• [Short problem]
Convert the entries, from the first line through the line containing "Action: pos(1322,92)", into a numbered list, leaving out blank lines.

• [Extracted data]

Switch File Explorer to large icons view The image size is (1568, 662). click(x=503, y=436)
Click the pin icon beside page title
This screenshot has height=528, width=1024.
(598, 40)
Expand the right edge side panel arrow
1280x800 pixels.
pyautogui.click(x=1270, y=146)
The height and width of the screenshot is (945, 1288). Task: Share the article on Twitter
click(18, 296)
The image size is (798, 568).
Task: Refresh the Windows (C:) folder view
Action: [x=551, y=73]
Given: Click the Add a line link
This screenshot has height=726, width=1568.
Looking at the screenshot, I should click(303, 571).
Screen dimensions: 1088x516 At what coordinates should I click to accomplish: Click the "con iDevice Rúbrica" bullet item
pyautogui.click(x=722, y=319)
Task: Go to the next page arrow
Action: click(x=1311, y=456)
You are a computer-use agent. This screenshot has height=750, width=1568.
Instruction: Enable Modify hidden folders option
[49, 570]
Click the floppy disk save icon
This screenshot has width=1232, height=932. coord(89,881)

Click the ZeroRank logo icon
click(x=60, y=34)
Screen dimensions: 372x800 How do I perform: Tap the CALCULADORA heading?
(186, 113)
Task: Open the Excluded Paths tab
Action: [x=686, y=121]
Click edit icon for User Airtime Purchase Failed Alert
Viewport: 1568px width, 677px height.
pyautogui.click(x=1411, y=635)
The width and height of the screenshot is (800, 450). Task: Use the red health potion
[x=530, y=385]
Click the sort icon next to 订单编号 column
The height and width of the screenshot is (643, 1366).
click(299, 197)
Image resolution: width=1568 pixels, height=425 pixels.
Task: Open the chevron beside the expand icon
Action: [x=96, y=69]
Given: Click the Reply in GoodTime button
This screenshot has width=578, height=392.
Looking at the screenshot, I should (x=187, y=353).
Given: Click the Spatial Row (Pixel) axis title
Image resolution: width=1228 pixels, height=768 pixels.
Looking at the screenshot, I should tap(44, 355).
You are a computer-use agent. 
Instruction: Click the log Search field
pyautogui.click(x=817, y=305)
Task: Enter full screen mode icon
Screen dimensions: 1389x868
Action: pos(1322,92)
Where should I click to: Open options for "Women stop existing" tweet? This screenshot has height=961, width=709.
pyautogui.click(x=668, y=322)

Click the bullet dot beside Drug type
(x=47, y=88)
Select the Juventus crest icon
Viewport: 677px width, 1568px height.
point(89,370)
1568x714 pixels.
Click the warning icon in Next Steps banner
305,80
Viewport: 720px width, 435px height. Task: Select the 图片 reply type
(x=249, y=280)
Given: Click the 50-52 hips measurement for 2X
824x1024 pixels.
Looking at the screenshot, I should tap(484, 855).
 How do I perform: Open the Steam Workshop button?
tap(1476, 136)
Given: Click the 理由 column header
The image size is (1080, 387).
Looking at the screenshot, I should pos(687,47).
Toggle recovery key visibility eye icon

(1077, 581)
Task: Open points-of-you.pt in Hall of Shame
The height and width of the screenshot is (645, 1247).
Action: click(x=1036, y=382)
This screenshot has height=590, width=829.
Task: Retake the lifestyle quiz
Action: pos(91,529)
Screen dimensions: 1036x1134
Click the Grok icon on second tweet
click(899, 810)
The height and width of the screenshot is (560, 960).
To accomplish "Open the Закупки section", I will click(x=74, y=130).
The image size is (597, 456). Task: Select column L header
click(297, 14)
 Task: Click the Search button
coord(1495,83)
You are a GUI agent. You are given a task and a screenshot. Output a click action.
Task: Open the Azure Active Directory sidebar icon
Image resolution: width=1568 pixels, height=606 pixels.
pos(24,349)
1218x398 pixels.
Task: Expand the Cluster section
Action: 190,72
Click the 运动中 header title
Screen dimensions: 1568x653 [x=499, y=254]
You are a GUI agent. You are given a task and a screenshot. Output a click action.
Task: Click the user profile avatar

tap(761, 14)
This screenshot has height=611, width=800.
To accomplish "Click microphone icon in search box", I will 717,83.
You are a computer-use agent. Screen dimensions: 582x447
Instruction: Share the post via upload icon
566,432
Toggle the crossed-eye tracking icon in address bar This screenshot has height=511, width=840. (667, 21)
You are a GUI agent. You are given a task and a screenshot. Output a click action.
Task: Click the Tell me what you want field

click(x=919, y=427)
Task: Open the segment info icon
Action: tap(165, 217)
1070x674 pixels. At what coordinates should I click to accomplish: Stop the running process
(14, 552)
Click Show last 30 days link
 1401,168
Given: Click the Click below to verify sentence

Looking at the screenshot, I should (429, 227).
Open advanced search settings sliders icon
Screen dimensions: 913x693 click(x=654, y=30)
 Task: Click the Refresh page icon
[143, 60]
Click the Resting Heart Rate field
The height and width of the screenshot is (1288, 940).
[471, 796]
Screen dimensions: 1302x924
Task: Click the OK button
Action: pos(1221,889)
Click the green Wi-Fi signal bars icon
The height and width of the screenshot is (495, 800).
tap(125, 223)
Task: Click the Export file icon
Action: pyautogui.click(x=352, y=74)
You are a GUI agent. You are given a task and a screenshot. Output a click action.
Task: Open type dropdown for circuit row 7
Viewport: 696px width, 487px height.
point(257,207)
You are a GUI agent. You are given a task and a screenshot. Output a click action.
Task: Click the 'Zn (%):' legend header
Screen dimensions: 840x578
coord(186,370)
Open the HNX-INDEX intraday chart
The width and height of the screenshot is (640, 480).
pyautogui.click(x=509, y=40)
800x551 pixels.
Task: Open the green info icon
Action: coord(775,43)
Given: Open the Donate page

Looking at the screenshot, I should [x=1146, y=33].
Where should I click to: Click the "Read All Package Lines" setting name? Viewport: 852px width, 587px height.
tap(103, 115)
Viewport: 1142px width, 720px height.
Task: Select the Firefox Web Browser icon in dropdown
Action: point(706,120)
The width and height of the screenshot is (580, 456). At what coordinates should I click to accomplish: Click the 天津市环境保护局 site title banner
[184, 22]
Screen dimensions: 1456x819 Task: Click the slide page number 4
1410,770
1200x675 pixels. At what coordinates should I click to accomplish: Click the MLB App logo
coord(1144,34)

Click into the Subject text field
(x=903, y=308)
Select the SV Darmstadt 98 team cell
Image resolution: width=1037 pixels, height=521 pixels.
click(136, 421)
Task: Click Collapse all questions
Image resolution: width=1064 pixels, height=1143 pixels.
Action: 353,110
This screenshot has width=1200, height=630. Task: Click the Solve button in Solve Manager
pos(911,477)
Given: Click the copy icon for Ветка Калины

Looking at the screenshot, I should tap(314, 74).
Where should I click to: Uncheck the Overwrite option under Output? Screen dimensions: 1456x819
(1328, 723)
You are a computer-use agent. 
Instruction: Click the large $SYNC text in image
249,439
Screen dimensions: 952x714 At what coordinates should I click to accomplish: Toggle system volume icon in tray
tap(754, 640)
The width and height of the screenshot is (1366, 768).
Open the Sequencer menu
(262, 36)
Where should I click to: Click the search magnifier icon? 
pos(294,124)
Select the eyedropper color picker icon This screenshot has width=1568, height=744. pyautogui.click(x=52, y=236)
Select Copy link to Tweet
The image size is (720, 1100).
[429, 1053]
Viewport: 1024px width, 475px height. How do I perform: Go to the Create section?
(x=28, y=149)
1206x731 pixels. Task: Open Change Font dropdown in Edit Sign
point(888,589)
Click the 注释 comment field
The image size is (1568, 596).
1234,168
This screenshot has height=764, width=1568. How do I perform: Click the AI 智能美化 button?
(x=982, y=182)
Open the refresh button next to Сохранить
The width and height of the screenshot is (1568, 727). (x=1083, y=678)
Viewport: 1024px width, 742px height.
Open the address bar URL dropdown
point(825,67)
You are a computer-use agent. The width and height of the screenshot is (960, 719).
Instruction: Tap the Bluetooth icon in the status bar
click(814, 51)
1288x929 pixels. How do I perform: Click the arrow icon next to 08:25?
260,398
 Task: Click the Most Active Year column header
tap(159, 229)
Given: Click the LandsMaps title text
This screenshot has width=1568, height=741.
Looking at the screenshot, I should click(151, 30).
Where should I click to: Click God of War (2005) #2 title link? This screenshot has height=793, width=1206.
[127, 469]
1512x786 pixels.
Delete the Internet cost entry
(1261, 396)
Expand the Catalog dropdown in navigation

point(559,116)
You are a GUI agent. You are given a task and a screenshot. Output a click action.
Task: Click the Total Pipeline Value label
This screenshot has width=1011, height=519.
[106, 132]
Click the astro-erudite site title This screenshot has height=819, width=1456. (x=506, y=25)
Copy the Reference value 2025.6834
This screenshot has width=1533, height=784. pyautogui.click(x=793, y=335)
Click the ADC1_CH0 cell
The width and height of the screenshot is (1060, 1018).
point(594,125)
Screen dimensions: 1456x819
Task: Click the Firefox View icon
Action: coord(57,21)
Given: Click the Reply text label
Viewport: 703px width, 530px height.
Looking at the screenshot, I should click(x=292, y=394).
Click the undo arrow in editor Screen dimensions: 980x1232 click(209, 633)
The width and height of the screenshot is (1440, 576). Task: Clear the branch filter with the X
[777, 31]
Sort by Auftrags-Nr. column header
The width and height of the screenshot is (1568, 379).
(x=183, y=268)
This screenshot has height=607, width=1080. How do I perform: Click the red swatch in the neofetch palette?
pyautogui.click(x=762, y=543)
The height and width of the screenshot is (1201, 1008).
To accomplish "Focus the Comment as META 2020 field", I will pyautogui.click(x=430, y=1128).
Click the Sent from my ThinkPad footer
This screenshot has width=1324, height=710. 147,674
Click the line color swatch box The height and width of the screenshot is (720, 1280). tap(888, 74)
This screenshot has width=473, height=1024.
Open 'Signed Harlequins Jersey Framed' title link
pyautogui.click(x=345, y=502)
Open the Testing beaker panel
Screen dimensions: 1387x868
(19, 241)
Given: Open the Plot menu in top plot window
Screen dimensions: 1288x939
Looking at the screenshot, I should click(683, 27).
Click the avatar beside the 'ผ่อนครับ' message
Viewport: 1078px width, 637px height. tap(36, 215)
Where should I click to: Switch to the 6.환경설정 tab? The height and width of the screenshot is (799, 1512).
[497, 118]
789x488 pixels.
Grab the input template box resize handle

• [The reply]
1. Switch File Explorer to large icons view The image size is (1568, 662). click(x=503, y=436)
2. Click the pin icon beside page title
3. This screenshot has height=528, width=1024.
4. (598, 40)
5. Expand the right edge side panel arrow
6. 1280x800 pixels.
7. pyautogui.click(x=1270, y=146)
8. The height and width of the screenshot is (945, 1288). Task: Share the article on Twitter
9. click(18, 296)
10. The image size is (798, 568).
11. Task: Refresh the Windows (C:) folder view
12. Action: [x=551, y=73]
13. Given: Click the Add a line link
14. This screenshot has height=726, width=1568.
15. Looking at the screenshot, I should click(303, 571).
16. Screen dimensions: 1088x516 At what coordinates should I click to accomplish: Click the "con iDevice Rúbrica" bullet item
17. pyautogui.click(x=722, y=319)
18. Task: Go to the next page arrow
19. Action: click(x=1311, y=456)
20. You are a computer-use agent. This screenshot has height=750, width=1568.
21. Instruction: Enable Modify hidden folders option
22. [49, 570]
23. Click the floppy disk save icon
24. This screenshot has width=1232, height=932. coord(89,881)
25. Click the ZeroRank logo icon
26. click(x=60, y=34)
27. Screen dimensions: 372x800 How do I perform: Tap the CALCULADORA heading?
28. (186, 113)
29. Task: Open the Excluded Paths tab
30. Action: [x=686, y=121]
31. Click edit icon for User Airtime Purchase Failed Alert
32. Viewport: 1568px width, 677px height.
33. pyautogui.click(x=1411, y=635)
34. The width and height of the screenshot is (800, 450). Task: Use the red health potion
35. [x=530, y=385]
36. Click the sort icon next to 订单编号 column
37. The height and width of the screenshot is (643, 1366).
38. click(299, 197)
39. Image resolution: width=1568 pixels, height=425 pixels.
40. Task: Open the chevron beside the expand icon
41. Action: [x=96, y=69]
42. Given: Click the Reply in GoodTime button
43. This screenshot has width=578, height=392.
44. Looking at the screenshot, I should (x=187, y=353).
45. Given: Click the Spatial Row (Pixel) axis title
46. Image resolution: width=1228 pixels, height=768 pixels.
47. Looking at the screenshot, I should tap(44, 355).
48. You are a computer-use agent. 
49. Instruction: Click the log Search field
50. pyautogui.click(x=817, y=305)
51. Task: Enter full screen mode icon
52. Screen dimensions: 1389x868
53. Action: pos(1322,92)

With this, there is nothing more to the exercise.